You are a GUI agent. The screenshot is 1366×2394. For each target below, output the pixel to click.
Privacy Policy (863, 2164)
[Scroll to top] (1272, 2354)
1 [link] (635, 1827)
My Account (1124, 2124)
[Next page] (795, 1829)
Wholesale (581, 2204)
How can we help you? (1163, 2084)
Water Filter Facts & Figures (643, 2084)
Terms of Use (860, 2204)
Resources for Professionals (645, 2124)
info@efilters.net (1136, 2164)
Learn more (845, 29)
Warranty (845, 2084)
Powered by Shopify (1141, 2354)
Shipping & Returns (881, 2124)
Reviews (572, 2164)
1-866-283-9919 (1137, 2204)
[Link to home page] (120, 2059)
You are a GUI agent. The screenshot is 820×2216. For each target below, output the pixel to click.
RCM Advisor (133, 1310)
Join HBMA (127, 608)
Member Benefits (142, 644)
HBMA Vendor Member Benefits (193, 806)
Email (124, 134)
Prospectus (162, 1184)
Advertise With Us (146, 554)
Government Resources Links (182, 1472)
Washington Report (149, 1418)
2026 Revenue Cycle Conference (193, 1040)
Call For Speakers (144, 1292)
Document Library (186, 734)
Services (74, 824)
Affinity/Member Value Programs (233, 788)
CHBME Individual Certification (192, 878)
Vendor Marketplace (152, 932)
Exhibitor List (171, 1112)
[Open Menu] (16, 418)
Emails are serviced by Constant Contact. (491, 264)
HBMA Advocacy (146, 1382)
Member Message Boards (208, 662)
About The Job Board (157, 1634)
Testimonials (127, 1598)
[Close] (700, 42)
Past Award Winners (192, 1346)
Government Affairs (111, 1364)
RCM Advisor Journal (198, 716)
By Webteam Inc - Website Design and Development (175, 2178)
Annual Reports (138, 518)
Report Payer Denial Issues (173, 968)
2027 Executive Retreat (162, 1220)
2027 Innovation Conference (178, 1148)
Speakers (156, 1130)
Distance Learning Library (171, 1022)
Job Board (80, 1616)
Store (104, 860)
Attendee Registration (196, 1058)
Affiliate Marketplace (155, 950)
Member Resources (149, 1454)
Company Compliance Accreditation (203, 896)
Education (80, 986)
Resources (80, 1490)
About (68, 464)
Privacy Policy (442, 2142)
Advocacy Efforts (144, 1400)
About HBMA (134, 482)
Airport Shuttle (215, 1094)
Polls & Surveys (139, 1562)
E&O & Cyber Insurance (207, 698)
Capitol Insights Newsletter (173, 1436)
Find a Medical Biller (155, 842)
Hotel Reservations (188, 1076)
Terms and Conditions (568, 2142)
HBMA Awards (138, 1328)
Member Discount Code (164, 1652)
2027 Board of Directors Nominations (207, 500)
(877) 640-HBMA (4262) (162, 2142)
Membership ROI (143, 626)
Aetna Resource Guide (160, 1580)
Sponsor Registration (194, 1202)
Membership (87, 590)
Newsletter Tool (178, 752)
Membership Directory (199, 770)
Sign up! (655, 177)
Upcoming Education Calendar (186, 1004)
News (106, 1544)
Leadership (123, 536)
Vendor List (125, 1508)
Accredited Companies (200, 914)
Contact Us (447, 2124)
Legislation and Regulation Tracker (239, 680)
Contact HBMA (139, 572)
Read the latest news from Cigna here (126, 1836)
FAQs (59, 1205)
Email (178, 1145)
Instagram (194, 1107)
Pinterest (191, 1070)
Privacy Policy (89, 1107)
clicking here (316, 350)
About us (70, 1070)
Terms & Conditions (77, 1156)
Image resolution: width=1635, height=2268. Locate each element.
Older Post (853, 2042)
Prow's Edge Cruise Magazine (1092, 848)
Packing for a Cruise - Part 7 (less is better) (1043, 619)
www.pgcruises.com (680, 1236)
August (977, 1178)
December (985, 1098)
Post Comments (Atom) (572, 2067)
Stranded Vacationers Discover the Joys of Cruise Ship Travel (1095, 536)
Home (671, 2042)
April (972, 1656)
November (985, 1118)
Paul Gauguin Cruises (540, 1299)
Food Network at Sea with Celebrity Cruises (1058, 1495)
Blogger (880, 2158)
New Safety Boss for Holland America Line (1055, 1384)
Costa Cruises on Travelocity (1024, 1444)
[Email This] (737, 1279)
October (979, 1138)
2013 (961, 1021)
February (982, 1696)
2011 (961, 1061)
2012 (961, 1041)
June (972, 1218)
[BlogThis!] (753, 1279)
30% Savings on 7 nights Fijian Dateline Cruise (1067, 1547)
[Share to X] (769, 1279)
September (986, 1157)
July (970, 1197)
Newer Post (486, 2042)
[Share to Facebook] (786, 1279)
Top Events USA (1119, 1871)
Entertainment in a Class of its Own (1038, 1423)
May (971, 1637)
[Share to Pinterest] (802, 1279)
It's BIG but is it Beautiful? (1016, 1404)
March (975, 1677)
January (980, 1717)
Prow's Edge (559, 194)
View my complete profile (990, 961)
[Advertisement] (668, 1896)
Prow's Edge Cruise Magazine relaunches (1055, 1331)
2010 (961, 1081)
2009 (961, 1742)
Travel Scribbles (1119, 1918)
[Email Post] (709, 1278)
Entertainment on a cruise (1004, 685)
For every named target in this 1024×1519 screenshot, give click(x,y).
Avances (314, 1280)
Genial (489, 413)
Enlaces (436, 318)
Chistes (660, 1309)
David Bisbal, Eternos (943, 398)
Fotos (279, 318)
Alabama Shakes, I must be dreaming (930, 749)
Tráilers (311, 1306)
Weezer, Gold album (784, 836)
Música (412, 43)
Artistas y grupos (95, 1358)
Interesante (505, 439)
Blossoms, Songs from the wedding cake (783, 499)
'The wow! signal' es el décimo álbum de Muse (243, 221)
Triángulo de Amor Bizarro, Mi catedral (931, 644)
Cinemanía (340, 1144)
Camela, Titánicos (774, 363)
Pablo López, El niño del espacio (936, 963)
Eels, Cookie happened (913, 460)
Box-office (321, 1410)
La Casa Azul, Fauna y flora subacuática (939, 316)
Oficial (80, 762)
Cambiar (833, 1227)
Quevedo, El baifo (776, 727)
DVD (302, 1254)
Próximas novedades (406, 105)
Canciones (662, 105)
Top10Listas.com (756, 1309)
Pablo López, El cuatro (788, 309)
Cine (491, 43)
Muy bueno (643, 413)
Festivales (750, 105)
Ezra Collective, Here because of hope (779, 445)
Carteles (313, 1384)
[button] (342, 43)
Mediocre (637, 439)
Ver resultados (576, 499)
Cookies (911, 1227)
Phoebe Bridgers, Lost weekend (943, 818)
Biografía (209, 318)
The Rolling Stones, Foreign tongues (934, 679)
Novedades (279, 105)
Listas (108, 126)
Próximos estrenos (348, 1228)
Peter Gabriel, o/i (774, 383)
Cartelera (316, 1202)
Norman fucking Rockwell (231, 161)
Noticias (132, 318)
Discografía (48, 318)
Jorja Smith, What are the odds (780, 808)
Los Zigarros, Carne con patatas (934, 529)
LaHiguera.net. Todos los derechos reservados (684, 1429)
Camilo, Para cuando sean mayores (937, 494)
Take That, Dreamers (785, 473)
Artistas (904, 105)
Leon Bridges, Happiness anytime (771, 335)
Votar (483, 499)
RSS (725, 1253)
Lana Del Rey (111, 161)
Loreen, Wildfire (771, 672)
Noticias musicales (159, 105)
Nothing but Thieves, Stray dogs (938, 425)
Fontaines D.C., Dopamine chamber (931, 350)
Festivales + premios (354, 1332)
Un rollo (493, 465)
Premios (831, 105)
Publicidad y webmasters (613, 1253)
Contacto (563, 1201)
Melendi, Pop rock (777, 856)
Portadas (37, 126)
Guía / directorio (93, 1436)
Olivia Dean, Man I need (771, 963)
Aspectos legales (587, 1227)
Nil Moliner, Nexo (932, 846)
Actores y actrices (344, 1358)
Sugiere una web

> Task directions:
From the data above, copy out every line with the string "Newsletter" in it.

> Problem solution:
Capitol Insights Newsletter (173, 1436)
Newsletter Tool (178, 752)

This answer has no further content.